Of the €6.5 trillion in outstanding euro zone government debt, the IMF estimates almost half is showing signs of heightened credit risk.
It has called on European nations to force their banks to build bigger capital buffers, lest they respond to any new wave of credit instability by raising interest rates or restricting credit, which would stall economic growth.
But the IMF is no financial messiah here. It failed to see the financial crisis coming, as did many others, and the solution it now offers – budget cuts at any cost to rein in government debt – is questionable.
European finance ministers, whose job it is to administer such tough medicine, are being egged on by international bodies to inflict ever sharper budget cuts, and bearing the brunt of the public backlash.
Unemployment rates across Europe are in double-digit territory and the pain of austerity measures, such as tax rises, public sector job cuts, family allowance cuts and increased user charges for medical services, are real.
The danger in the austerity strategy is that it undermines the very economic growth needed to restore revenue growth and help bring budgets into balance in the longer term.
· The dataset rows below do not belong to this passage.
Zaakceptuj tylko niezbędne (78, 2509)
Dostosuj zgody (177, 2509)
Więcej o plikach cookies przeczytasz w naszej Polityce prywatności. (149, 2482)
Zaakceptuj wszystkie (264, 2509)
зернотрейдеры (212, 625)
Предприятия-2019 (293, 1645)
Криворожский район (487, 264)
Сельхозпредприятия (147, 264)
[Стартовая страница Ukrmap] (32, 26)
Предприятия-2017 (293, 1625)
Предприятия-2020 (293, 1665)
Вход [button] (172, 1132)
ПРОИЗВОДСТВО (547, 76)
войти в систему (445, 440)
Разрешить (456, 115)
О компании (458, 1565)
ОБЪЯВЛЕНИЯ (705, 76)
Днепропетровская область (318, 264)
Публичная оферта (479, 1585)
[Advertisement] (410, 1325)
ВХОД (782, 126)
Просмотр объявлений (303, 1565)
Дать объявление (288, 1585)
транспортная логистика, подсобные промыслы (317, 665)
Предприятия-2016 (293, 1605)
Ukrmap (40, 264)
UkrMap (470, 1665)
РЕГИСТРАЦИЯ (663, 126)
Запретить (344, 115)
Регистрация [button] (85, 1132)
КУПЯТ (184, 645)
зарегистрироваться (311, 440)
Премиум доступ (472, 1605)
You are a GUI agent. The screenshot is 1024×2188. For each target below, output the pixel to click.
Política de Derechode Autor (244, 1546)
It also diminishes the chances that natural inflation will erode the future value of debts.
The euro crisis deepens by the day because world leaders, and the global clubs to which they belong, are unwilling to recognise the truth accepted by most economists: that Greece is insolvent and must have some of its debts forgiven.
This would trigger painful banking sector losses across Europe and the world. But the Band-Aid of bailouts needs to come off at some stage if the debt wound is to truly heal.
Otherwise, it festers into an ever deepening sore that will periodically send pain through the world financial system for years, if not decades, to come.